Dataset excerpts:

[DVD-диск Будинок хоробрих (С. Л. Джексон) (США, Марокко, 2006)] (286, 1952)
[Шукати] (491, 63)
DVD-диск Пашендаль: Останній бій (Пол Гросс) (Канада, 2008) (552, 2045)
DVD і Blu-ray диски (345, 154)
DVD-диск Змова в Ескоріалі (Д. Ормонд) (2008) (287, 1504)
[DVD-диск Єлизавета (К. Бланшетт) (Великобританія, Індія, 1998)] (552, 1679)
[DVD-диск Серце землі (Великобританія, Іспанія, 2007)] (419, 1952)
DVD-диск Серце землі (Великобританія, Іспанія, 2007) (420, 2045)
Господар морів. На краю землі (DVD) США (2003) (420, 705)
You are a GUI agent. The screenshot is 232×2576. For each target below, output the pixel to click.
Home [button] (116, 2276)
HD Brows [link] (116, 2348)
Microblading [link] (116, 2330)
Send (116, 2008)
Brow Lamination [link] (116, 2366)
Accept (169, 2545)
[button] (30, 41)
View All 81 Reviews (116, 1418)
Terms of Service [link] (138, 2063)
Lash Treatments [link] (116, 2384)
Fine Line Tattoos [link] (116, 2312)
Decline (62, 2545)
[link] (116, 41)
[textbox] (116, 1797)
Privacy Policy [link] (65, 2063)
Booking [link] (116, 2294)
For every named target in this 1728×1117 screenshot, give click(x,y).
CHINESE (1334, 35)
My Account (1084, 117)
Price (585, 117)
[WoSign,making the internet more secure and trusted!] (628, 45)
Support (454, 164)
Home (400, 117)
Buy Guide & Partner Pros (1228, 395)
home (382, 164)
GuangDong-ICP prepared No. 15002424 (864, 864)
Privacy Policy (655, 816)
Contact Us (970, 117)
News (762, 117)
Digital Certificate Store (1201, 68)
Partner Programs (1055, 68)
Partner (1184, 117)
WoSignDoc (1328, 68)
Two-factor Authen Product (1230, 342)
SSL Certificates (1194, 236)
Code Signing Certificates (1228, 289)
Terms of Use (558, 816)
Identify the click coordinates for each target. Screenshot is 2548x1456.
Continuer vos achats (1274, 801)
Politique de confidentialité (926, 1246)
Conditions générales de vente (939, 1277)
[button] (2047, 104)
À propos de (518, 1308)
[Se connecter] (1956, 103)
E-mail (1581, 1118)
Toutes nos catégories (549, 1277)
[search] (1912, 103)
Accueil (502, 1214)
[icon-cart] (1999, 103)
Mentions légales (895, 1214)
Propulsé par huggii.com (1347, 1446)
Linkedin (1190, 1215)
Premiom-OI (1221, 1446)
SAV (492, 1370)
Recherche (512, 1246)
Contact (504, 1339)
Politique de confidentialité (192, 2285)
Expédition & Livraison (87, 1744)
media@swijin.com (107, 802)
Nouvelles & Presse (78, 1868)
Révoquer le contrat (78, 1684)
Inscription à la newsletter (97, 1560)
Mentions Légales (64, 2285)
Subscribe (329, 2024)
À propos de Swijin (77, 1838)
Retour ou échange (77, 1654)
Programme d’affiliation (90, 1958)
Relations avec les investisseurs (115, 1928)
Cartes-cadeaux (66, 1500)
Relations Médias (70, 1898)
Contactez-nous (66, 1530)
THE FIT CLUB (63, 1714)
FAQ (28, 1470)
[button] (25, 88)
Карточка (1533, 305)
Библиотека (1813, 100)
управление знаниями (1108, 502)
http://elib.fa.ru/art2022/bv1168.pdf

(What to produce): The result should consist solely of the lines from the one that contains "Карточка (1533, 305)" to the last line of the records above, reproduced exactly.

(Answer box):
Карточка (1533, 305)
Библиотека (1813, 100)
управление знаниями (1108, 502)
http://elib.fa.ru/art2022/bv1168.pdf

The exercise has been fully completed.